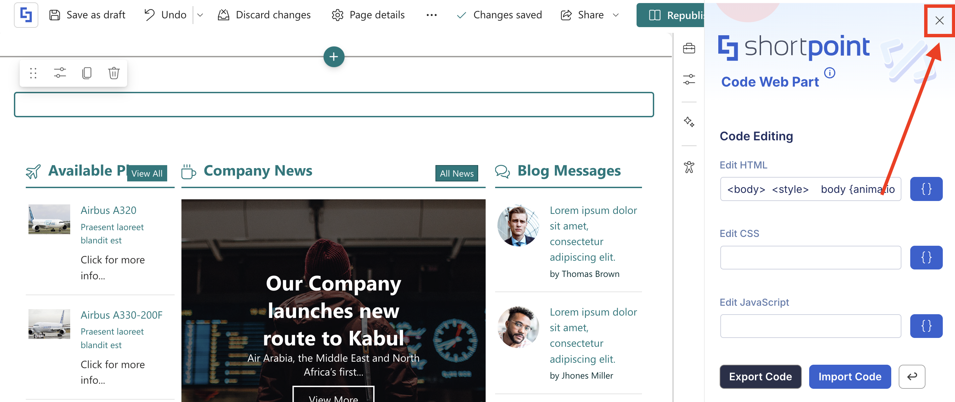955x402 pixels.
Task: Click the ShortPoint logo icon in toolbar
Action: (26, 15)

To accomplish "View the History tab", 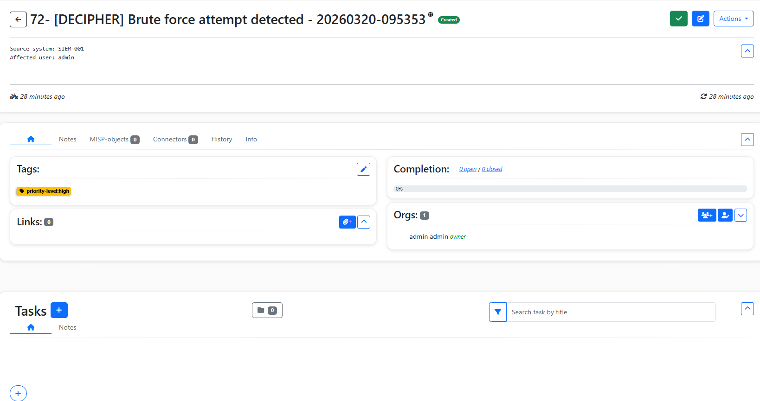I will (x=221, y=139).
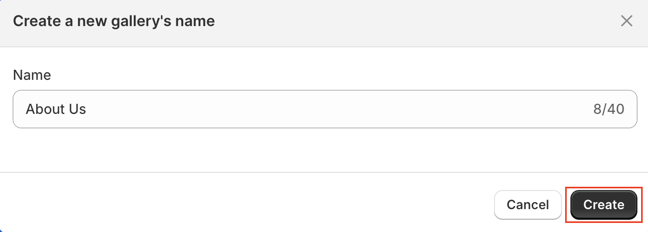Click the close cross at top right
The height and width of the screenshot is (232, 648).
click(627, 21)
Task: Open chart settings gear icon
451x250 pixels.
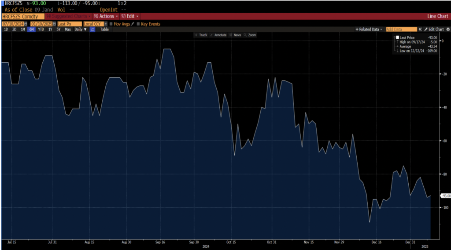Action: coord(448,30)
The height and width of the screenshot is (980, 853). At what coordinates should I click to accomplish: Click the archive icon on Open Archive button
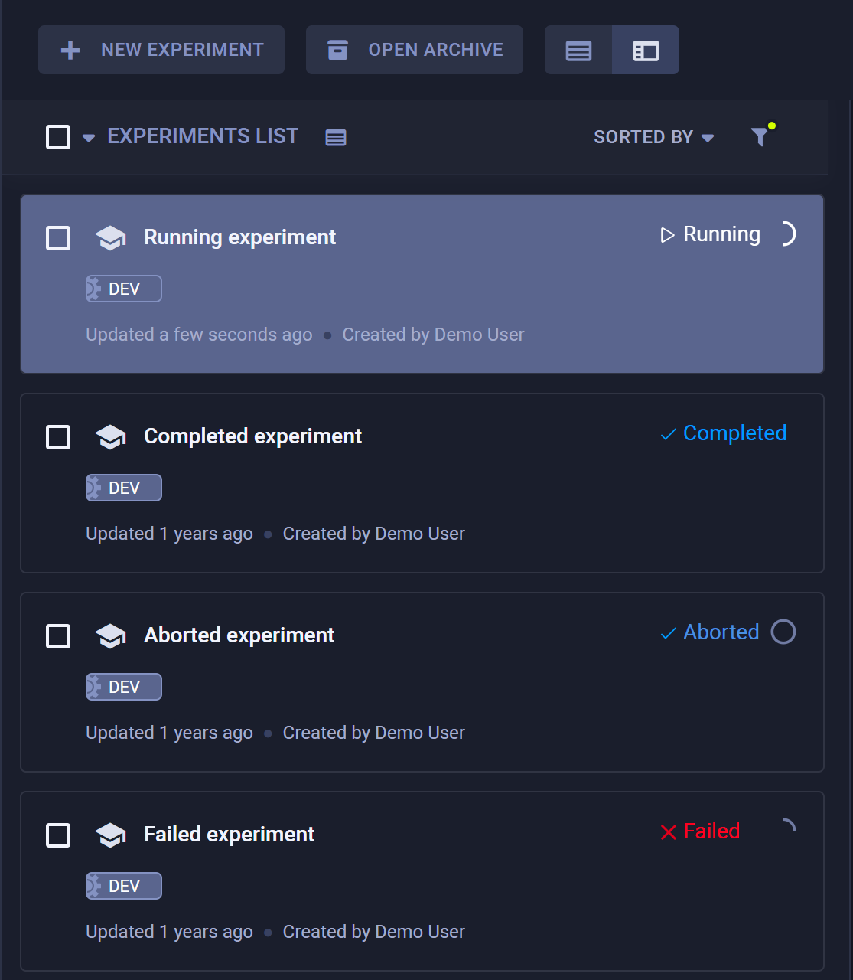(337, 49)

= = = = =

What the exercise asks
Exactly the lines from the line containing "The height and width of the screenshot is (980, 853)." to the end of the records need to be copied, both ends included, with pictures left out.

Result of this exercise
The height and width of the screenshot is (980, 853). At what coordinates should I click to accomplish: Click the archive icon on Open Archive button
(337, 49)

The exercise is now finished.